[What you have to do] Copy out exactly the lines below that run from the one holding "Tick the checkbox for Project Tracker Widget" to the one holding "Stop the video camera", keeping both of those lines and no others.

··· The data ···

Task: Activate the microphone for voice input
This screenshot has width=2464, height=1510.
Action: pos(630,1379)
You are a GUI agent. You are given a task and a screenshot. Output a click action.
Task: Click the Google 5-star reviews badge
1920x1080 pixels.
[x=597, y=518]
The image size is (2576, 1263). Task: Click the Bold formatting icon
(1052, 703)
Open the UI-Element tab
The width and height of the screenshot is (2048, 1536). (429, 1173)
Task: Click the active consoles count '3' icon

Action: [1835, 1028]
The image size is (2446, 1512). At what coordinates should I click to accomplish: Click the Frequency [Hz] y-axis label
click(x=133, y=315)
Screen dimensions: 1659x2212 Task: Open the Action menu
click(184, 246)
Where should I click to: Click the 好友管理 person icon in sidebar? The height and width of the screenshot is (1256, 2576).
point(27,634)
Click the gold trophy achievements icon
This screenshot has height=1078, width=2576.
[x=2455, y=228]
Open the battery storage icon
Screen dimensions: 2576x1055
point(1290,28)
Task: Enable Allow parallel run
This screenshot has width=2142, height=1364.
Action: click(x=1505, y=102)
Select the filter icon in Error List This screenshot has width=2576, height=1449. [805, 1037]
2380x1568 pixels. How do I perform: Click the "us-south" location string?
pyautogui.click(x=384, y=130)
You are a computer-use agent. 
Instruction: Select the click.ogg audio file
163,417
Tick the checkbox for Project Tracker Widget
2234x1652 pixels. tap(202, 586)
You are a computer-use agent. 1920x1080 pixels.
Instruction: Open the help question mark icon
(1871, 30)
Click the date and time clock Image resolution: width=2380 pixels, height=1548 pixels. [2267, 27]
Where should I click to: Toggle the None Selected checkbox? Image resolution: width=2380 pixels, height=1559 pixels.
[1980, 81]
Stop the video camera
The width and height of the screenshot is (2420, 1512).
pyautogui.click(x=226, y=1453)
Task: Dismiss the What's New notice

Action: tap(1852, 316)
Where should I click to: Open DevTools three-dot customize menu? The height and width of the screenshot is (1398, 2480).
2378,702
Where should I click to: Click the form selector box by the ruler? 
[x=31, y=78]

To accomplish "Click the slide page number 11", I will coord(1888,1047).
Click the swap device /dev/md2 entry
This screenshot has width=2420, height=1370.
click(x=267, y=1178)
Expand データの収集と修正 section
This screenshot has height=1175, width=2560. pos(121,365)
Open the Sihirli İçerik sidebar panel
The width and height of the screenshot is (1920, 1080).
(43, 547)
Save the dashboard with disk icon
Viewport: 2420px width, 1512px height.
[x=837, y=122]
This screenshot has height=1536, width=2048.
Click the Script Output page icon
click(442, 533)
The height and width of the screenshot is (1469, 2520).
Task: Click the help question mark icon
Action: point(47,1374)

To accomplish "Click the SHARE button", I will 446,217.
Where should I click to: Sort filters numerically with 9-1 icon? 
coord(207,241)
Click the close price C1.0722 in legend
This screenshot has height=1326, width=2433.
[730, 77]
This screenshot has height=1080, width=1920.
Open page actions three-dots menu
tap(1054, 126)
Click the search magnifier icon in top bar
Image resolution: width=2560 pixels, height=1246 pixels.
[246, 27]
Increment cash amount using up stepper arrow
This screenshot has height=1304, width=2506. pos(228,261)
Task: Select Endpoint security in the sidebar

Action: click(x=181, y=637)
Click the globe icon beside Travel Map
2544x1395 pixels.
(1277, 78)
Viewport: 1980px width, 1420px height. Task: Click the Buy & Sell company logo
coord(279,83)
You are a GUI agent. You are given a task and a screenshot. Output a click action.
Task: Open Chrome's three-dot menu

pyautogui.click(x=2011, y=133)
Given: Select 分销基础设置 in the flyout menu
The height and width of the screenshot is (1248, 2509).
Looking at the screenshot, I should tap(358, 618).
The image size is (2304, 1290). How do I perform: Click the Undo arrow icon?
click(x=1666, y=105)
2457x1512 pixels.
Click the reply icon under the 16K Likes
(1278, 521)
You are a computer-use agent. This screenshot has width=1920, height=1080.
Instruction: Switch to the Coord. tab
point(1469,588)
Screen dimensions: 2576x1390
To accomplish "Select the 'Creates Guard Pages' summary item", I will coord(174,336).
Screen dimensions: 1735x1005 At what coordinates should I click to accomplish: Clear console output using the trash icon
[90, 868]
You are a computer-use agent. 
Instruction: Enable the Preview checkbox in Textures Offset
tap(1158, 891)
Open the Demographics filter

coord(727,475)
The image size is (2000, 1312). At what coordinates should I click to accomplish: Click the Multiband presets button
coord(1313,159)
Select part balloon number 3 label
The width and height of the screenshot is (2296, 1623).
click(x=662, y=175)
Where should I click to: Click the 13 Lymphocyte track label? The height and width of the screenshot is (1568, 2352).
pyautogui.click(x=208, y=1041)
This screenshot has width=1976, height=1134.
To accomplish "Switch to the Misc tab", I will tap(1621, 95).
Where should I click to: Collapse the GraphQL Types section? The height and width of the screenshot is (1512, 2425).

···

[Answer to this exercise]
Tick the checkbox for Project Tracker Widget
2234x1652 pixels. tap(202, 586)
You are a computer-use agent. 1920x1080 pixels.
Instruction: Open the help question mark icon
(1871, 30)
Click the date and time clock Image resolution: width=2380 pixels, height=1548 pixels. [2267, 27]
Where should I click to: Toggle the None Selected checkbox? Image resolution: width=2380 pixels, height=1559 pixels.
[1980, 81]
Stop the video camera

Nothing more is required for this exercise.